# knotty pine kitchen



## rodlloyd (Jan 30, 2009)

My wife is ready to redo the kitchen and wants me to build a country theme using knotty pine.

It is cheap enough to buy and easy to work but what are the pit falls of using home depot knotty pine or is there a better similar alternative? 

How do you finish pine cabinets?

Rod


----------



## Kudzu (Dec 23, 2008)

My wife wanted pine cabinets in one of our previous homes. The cabinet maker really questioned her about her choice but it turned out great. They were stained a darker color and the knots sort of blended in and didn't 'stand out'. Still visible just not as much contrast. They were beautiful and everyone commented on them.

I don't work with pine if I can help it, but I would go to lumber supplier and get some good pine, I would not want to work with Borg pine. I think you need a little better quality. What they have it probably not dry and the knots can turn loose and fall out.


----------



## cabinetman (Jul 5, 2007)

It can be used, and for the theme can look great. Planning around knots may be helpful. There's a variety of stains and finishes that work very well. Experiment on some samples.


----------



## Handyman (Jan 2, 2008)

My grandmothers house was all knotty pine, the walls, and all the cabinets. It was cut in a pattern called Picquit (I know I didn't spell it right). Basicly the boards where 1x6 1x8 1x9 1x10 t&g with a pattern cut on the tung edge. Because it was all stained it looked great. But my grandmother had a brain fart one day and painted the cabinets white. You could see every knot showing though. I think knotty pine would look nice as long as it is stained and not painted. First hand knolage.


----------



## firehawkmph (Apr 26, 2008)

Rod, 
I made some cabinets to match the existing out of the KP t&g like Handy described. They came out nice and I like the knots. I used veneered plywood for the sides and the shelves, pine for the faceframes, drawer fronts and doors. The t&g pine looks good with antique looking hardware. I used a brownish stain that was somewhere around a medium that looked good.
Mike Hawkins


----------



## red (Sep 30, 2008)

It can be used and turn out beautiful. It will build “character” quicker than hardwoods. I’m actually thinking about using pine for the cabinets when I build my mountain cabin in several years. Post some pics of your project when completed. Red


----------



## dbhost (Jan 28, 2008)

A friend of mine and his FIL did all the cabinets in their hunting cabin with knotty SYP, and SYP ply. They look fantastic for the style. I guess you would call it rustic (?).

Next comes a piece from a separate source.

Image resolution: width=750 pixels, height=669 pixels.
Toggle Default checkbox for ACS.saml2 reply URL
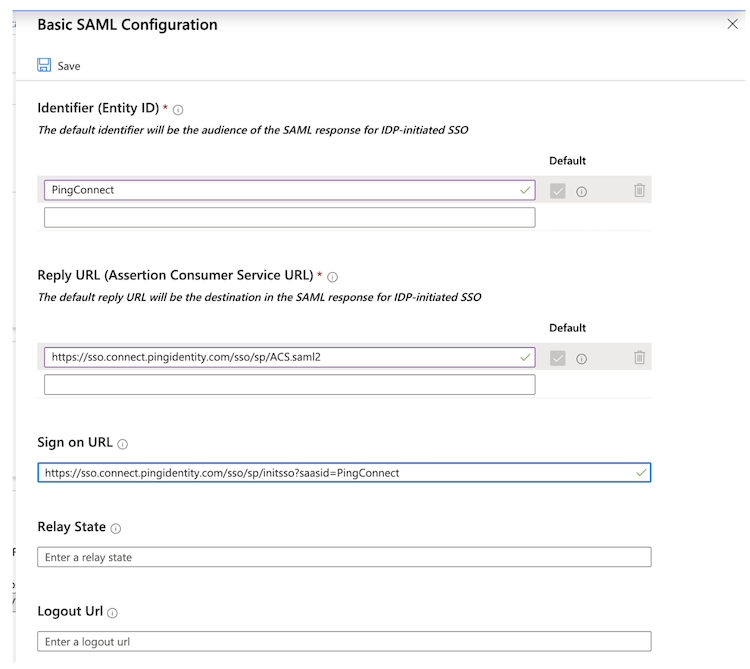(x=558, y=358)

They finished it with Minwax Golden Pecan oil based stain and satin poly.


----------



## Jason W (Dec 18, 2008)

I would think it's OK. You'll have to pay close attention to the moister level of the pine. If it's too moist it could dry up and the knots could fall out. You may also lose a few panals when you mill it to the proper thickness. Just on of those things you'll deal with when using knotty pine.


----------



## WarnerConstInc. (Nov 25, 2008)

I just ripped my wholw kitchen off the back of my house. Guess What? All Knotty pine, Cabs., walls, trim. It was Horrible. I once did a whole house with pine V T&G ceilings, real oak paneling, natural maple cabinets, dark pine base, I&O corners, crown, doors and casings. That house hurt my mind just going in there every day. Wood over load!!


----------



## GeorgeC (Jul 30, 2008)

Jason W said:


> I would think it's OK. You'll have to pay close attention to the moister level of the pine. If it's too moist it could dry up and the knots could fall out. You may also lose a few panals when you mill it to the proper thickness. Just on of those things you'll deal with when using knotty pine.


Why do you think he will have to mill to "proper" thickness? Just what is the proper thickness.

I would buy good quality, seasoned wood from a supplier and plan on using it to the thickness it was when purchased.

I did woodworking for over 20 years before I ever owned a planner. It was no problem to make my plans to use wood as I purchased it.

G


----------



## Jason W (Dec 18, 2008)

GeorgeC said:


> Why do you think he will have to mill to "proper" thickness? Just what is the proper thickness.
> 
> 
> G


The proper thickness would depend on what he's building. That hasn't been relieved. There's only about a hundred ways or so to do it, so who knows what he's up against.

My only thought was that if hes milling 1/4" thick panels, the knots could be problematic. If he's making raised panels, the knots could be problematic.

Get it?

You nor I have any idea what he's thinking about doing or the level of the equipment he has. Just thought it was a good warning. Thanks for the flaming though George:huh:


----------



## BHOFM (Oct 14, 2008)

The knots can be a point of interest to the piece.
I often put repairs in the knots to add to the flavor.
Some I just let the be knots, or holes if they want.


----------



## GeorgeC (Jul 30, 2008)

Jason W said:


> The proper thickness would depend on what he's building. That hasn't been relieved. There's only about a hundred ways or so to do it, so who knows what he's up against.
> 
> My only thought was that if hes milling 1/4" thick panels, the knots could be problematic. If he's making raised panels, the knots could be problematic.
> 
> ...



Sorry you thought asking a question was flaming. The way you stated "proper" I thought that you had some specific dimension in mind.

G


----------



## Jason W (Dec 18, 2008)

GeorgeC said:


> Sorry you thought asking a question was flaming. The way you stated "proper" I thought that you had some specific dimension in mind.
> 
> G


No problem George. I'm on a lot of Construction forums where flaming happens all day long, maybe I mistook your comment.:thumbsup:

It could be that most of my cabinet doors are usually 1/4" flat panels that float inside rails too. That would be pretty tough to pull off with knotty pine:yes:


----------



## rodlloyd (Jan 30, 2009)

*pine kitchen design*

I am open to ideas with the design. I made a standard frame door sample with purchased 3/8" T&G. Looked ok but I think pine needs something chunkier. My wife likes the bead board paneling so I will try a sample with that. She has no problem if a knott falls out.

I have a full shop.

Rod


----------



## brett (Apr 3, 2009)

i built some knotty pine cabinets and used furniture grade pine. It has more reder knots and or less likely to fall out. there a funny thing about knotty pine cabinets. when you cut materal and not pay attion you will more than likley cut the knots out.


----------